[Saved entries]
____
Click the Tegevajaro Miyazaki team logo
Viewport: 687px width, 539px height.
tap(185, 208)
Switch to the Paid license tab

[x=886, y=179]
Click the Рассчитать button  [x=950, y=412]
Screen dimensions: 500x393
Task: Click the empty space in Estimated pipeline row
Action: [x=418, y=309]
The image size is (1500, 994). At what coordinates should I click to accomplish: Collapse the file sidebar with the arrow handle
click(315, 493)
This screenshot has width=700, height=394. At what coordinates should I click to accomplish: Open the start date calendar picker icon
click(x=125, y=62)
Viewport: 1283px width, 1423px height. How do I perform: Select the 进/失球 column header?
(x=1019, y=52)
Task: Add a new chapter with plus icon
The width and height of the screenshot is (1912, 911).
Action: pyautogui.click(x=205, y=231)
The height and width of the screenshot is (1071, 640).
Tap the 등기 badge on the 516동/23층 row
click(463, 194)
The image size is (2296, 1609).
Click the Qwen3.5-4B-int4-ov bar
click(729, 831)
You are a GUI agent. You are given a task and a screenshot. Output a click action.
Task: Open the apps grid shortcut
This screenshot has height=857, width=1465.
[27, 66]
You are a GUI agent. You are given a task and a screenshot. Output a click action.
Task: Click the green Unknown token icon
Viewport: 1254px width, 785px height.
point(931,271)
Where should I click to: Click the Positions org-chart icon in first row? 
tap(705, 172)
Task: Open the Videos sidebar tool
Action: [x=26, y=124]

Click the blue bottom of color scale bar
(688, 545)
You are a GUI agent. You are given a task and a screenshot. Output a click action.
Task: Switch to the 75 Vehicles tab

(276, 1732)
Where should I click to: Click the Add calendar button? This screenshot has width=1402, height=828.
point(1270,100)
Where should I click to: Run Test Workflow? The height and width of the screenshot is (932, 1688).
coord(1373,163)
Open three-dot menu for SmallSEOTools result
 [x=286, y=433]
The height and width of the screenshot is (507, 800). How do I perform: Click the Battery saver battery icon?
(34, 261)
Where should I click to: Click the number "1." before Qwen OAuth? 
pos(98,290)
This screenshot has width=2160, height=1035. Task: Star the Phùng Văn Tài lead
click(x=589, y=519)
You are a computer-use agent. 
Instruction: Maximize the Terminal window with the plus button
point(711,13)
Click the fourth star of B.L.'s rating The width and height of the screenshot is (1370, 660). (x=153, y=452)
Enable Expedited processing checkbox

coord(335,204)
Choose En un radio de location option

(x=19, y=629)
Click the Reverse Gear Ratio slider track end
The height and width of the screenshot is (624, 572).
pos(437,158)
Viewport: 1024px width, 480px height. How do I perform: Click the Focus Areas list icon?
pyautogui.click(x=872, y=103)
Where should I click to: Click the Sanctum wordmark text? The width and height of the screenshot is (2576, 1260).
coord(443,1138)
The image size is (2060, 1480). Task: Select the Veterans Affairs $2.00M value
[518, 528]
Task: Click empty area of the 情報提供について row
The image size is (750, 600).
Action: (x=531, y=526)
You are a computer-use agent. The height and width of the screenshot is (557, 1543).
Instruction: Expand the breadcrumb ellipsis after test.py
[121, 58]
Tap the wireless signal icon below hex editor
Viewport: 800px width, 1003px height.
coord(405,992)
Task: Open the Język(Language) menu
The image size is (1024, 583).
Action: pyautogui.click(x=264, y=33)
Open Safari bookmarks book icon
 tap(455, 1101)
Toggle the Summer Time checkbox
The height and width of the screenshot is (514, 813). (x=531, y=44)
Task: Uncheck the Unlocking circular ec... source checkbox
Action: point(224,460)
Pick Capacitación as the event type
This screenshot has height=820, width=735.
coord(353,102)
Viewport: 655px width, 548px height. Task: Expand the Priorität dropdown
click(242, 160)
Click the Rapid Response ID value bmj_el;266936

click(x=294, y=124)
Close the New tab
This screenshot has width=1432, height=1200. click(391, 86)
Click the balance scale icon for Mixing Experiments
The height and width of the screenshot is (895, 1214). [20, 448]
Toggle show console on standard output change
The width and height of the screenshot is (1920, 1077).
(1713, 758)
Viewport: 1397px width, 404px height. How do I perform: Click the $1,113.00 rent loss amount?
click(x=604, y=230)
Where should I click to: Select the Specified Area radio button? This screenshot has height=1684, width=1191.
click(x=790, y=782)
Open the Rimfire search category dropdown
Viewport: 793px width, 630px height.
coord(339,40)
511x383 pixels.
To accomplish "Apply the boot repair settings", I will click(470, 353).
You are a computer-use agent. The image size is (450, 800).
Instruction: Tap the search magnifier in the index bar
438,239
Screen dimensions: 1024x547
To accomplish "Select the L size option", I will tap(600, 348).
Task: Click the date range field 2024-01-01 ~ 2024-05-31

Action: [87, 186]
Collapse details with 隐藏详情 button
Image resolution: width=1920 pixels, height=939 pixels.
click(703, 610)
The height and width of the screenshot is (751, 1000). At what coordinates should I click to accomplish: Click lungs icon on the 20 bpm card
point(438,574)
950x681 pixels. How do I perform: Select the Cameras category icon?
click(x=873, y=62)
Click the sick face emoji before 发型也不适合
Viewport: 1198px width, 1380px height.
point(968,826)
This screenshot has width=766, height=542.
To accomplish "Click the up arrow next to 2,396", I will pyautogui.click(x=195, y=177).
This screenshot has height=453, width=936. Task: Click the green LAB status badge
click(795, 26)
____
=== TASK TO CARRY OUT ===
Extract every line from the records above that contains the word "computer".

=== SOLUTION TO THIS PROBLEM ===
You are a computer-use agent. 
You are a computer-use agent. The height and width of the screenshot is (557, 1543).
You are a computer-use agent. The image size is (450, 800).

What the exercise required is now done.